> **Exercise prompt**: Set the data down again so that every line matches exactly.

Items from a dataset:
▼▼▼

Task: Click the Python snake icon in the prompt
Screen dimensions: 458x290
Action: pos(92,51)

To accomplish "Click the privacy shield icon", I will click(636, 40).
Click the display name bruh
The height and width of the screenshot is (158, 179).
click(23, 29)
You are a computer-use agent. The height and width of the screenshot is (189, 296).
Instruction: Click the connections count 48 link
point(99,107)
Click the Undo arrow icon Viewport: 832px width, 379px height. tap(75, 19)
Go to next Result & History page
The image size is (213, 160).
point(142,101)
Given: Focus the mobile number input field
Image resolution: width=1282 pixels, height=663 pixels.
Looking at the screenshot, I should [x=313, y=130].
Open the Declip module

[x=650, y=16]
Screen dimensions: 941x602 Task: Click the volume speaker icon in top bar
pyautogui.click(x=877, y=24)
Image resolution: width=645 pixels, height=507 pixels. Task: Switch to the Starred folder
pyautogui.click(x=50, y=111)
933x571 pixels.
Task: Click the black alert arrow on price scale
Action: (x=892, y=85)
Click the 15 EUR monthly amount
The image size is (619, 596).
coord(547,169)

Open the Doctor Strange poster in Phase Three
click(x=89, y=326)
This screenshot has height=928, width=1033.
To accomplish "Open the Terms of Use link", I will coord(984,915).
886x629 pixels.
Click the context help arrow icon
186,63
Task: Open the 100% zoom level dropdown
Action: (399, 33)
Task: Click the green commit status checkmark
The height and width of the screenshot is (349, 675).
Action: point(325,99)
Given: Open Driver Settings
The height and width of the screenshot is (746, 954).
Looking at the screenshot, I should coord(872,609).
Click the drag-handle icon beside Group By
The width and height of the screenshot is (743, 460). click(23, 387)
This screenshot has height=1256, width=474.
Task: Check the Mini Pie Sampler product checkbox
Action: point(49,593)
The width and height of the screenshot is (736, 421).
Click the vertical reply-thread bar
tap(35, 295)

▲▲▲

> **Answer for the task**:
Task: Click the Python snake icon in the prompt
Screen dimensions: 458x290
Action: pos(92,51)

To accomplish "Click the privacy shield icon", I will click(636, 40).
Click the display name bruh
The height and width of the screenshot is (158, 179).
click(23, 29)
You are a computer-use agent. The height and width of the screenshot is (189, 296).
Instruction: Click the connections count 48 link
point(99,107)
Click the Undo arrow icon Viewport: 832px width, 379px height. tap(75, 19)
Go to next Result & History page
The image size is (213, 160).
point(142,101)
Given: Focus the mobile number input field
Image resolution: width=1282 pixels, height=663 pixels.
Looking at the screenshot, I should [x=313, y=130].
Open the Declip module

[x=650, y=16]
Screen dimensions: 941x602 Task: Click the volume speaker icon in top bar
pyautogui.click(x=877, y=24)
Image resolution: width=645 pixels, height=507 pixels. Task: Switch to the Starred folder
pyautogui.click(x=50, y=111)
933x571 pixels.
Task: Click the black alert arrow on price scale
Action: (x=892, y=85)
Click the 15 EUR monthly amount
The image size is (619, 596).
coord(547,169)

Open the Doctor Strange poster in Phase Three
click(x=89, y=326)
This screenshot has height=928, width=1033.
To accomplish "Open the Terms of Use link", I will coord(984,915).
886x629 pixels.
Click the context help arrow icon
186,63
Task: Open the 100% zoom level dropdown
Action: (399, 33)
Task: Click the green commit status checkmark
The height and width of the screenshot is (349, 675).
Action: point(325,99)
Given: Open Driver Settings
The height and width of the screenshot is (746, 954).
Looking at the screenshot, I should coord(872,609).
Click the drag-handle icon beside Group By
The width and height of the screenshot is (743, 460). click(23, 387)
This screenshot has height=1256, width=474.
Task: Check the Mini Pie Sampler product checkbox
Action: point(49,593)
The width and height of the screenshot is (736, 421).
Click the vertical reply-thread bar
tap(35, 295)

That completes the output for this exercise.